# QUESTIONS TO ANSWER
- 1) In the patient story below, which surgeon did Bethany Stiltner choose?
- 2) List every art medium or material named in the patient story below.
- 3) Write out the portion of the patient story below starting at "Bethany Stiltner Paints" and ending at "invaded her body.".

# SELECTED TEXT

Segment Open

Bethany Stiltner Paints a Bright Future
Young Woman Treated for Rare Neuroendocrine Tumor
As an art therapist, Bethany Stiltner helps individuals and families use photography, clay and other media to express and explore their emotions. In December — while she was a patient at Thomas Jefferson University Hospitals — Bethany used oil pastels and a sketchpad to channel her own feelings of anger and frustration about the disease that had invaded her body.
A native of Illinois who now resides in Elkins Park, Bethany is 38 years old and had been in good health until this past summer — when she began experiencing gastrointestinal bleeding and extreme fatigue. With her hectic schedule and demanding job, she chalked it up to stress, lack of exercise and simply "eating something funky."
Fortunately, her friends and loved ones recognized that her symptoms could be something much more serious and urged her to get checked out. It took three visits to her community hospital emergency room before she was diagnosed with a large pancreatic tumor and was found to have ongoing gastrointestinal bleeding requiring urgent surgery. A chance encounter between one of Bethany's friends and her neighbor, a physician, resulted in a list of experts at area hospitals. After speaking with a number of doctors, Bethany chose Dr. Harish Lavu and the Department of Surgery at Thomas Jefferson University Hospital. She says she was impressed not only by the staff's expertise but also Dr. Lavu's demeanor on the phone.

Segment Closed

# DATASET CONTENT

Segment Open

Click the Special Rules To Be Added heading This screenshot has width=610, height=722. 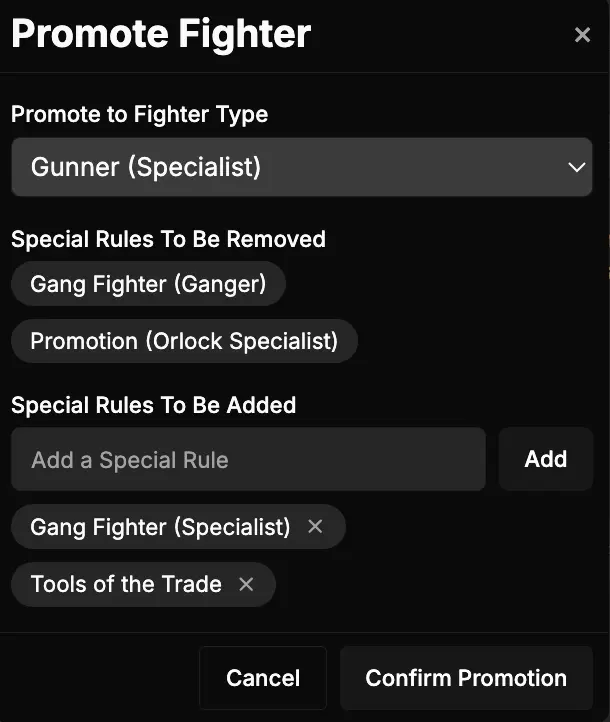tap(153, 405)
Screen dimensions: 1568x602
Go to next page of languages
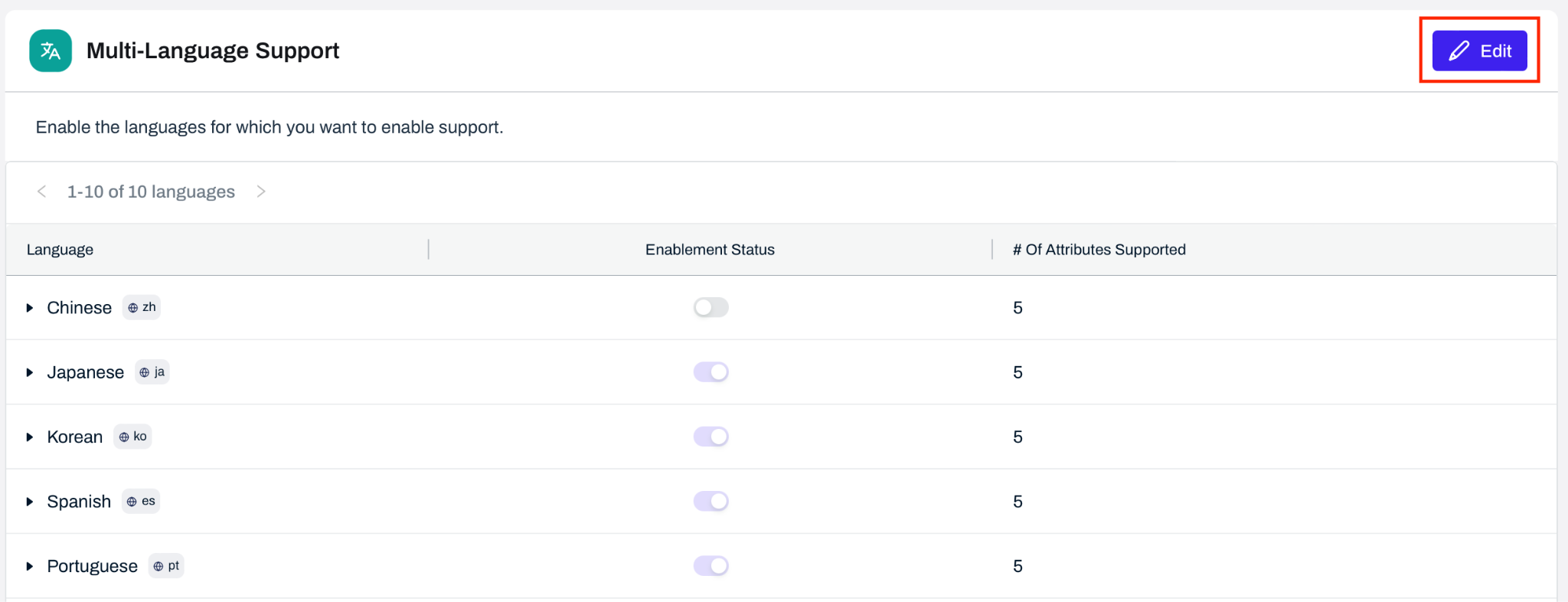coord(261,191)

Segment Closed

# WRITTEN ANSWERS
- 1) Dr. Harish Lavu

- 2) Photography, clay, oil pastels, and a sketchpad.

- 3)
Bethany Stiltner Paints a Bright Future
Young Woman Treated for Rare Neuroendocrine Tumor
As an art therapist, Bethany Stiltner helps individuals and families use photography, clay and other media to express and explore their emotions. In December — while she was a patient at Thomas Jefferson University Hospitals — Bethany used oil pastels and a sketchpad to channel her own feelings of anger and frustration about the disease that had invaded her body.